- Required work -
The result should be every line of the listing that holds the word "computer".
= = = = =
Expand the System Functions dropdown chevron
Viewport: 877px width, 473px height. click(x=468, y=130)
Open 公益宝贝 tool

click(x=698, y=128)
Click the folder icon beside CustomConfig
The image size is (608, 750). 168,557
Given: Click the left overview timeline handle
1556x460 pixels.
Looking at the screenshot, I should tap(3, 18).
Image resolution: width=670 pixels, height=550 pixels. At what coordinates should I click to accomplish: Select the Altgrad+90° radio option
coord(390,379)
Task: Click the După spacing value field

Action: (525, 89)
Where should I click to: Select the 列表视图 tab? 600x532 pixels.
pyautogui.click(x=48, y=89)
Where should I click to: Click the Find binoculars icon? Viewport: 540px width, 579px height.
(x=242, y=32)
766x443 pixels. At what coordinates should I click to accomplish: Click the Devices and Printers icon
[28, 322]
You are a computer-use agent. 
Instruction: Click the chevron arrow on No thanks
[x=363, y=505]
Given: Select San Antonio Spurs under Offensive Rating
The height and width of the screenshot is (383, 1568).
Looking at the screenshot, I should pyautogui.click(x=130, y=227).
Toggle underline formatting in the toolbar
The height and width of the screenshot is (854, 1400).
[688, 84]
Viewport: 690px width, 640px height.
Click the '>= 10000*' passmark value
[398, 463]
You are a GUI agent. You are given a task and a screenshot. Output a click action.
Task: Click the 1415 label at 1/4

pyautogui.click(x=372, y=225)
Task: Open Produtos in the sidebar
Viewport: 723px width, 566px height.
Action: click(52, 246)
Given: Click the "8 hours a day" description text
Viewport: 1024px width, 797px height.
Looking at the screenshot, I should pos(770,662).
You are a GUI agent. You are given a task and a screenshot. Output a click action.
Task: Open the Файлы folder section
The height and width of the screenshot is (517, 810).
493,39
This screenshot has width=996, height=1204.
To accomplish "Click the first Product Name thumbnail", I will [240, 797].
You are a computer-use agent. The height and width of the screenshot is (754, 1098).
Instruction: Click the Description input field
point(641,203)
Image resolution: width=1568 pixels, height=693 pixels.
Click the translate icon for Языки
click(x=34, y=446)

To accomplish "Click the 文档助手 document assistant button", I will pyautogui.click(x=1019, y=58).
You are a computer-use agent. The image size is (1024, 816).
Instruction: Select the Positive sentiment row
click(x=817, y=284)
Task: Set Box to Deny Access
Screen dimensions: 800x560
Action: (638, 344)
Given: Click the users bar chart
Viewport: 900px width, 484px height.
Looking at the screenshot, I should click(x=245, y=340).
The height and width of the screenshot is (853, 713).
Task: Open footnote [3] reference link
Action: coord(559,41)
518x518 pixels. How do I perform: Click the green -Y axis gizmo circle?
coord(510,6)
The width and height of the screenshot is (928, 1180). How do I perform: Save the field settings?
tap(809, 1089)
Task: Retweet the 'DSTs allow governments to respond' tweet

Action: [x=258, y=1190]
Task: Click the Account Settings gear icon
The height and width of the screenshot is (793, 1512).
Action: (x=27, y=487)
= = = = =
- Result for this exercise -
You are a computer-use agent. 
You are a computer-use agent. The height and width of the screenshot is (754, 1098).
You are a computer-use agent. The image size is (1024, 816).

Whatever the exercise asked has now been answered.